C’eût été fort bien, si la querelle avait eu un caractère purement spéculatif. Mais de gros intérêts matériels, des rancunes, des haines terribles étaient enjeu. Insensiblement, Augustin fut amené à passer de la polémique verbale à l’action directe, — à la défense d’abord, puis à l’attaque.

Tandis que lui et ses collègues s’évertuaient à prêcher la paix, les évêques donatistes n’arrêtaient pas d’exciter leurs ouailles à la guerre sainte. Augustin reçut même des menaces de mort. Au cours d’une de ses tournées pastorales, il faillit être assassiné. Des gens en embuscade le guettaient. Par un hasard providentiel, il se trompa de chemin et ne dut la vie qu’à cette méprise. Son élève Possidius, alors évêque de Guelma, fut moins heureux. Traqué dans une maison par l’évêque donatiste Crispinus, il s’y défendit de son mieux. On mit le feu au logis pour l’en faire sortir. Sur le point d’être brûlé vif, il sortit en effet. La bande donatiste s’empara de lui et l’aurait assommé, sans l’intervention de Crispinus lui-même, qui redoutait des poursuites en cas de meurtre.
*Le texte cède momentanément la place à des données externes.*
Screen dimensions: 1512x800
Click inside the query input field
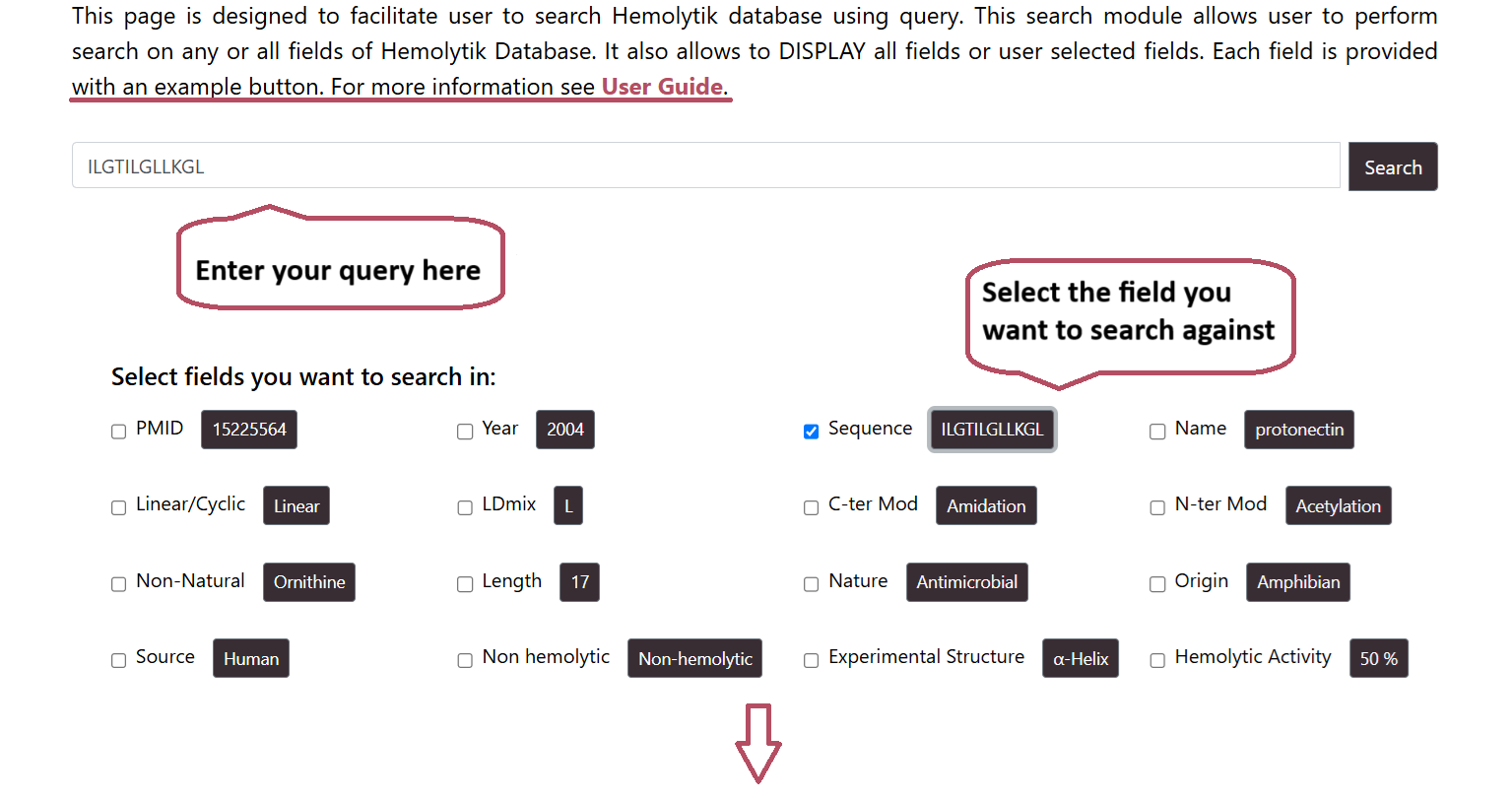690,165
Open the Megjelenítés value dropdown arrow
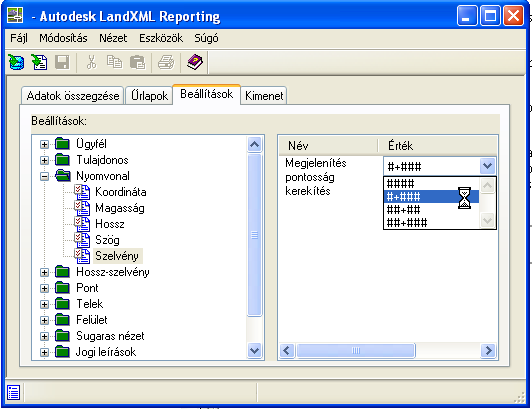 (x=488, y=166)
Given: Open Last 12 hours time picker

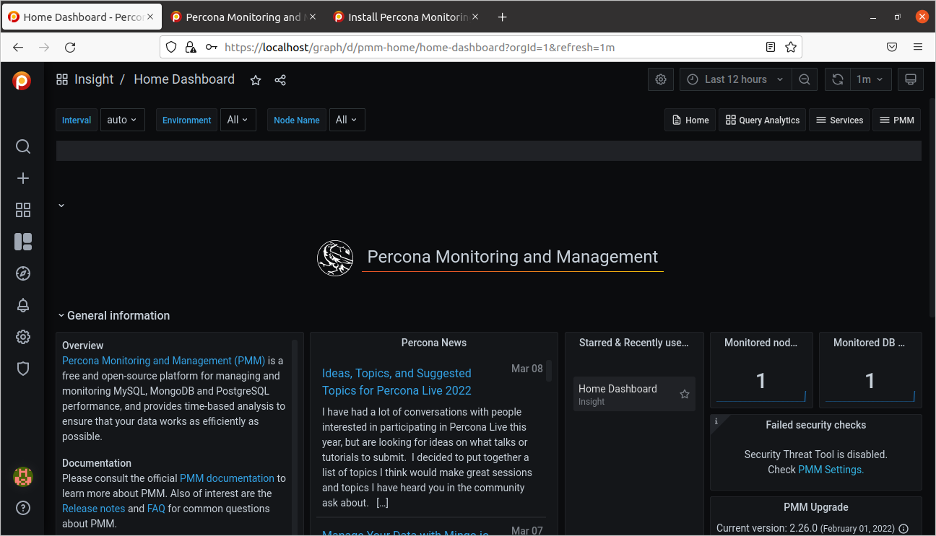Looking at the screenshot, I should (x=735, y=80).
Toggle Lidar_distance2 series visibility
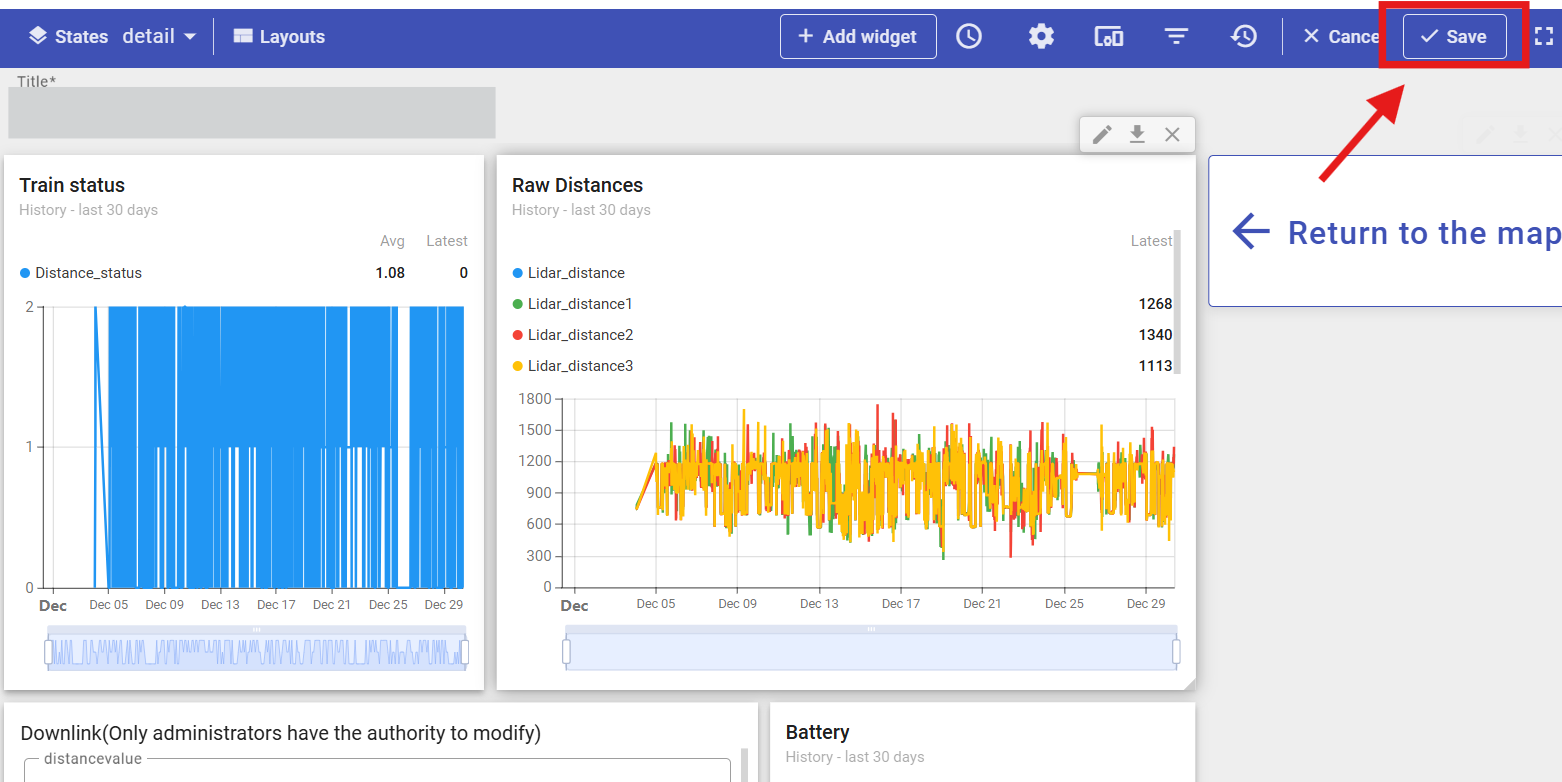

Mais les assaillans avaient saccagé la propriété, massacré tout ce qu’il y avait de chevaux et de mulets dans les écuries, A Bagaï, l’évêque Maximianus fut poignardé dans sa basilique. Des forcenés brisèrent l’autel, et, avec les débris, se mirent à frapper la victime, qu’ils laissèrent pour morte sur le carreau. Les catholiques ayant relevé le corps, les donatistes le leur arrachèrent des mains et le précipitèrent du haut d’une tour, d’où il tomba sur un fumier, qui amortit la chute : le malheureux respirait encore, et, par miracle, il en réchappa.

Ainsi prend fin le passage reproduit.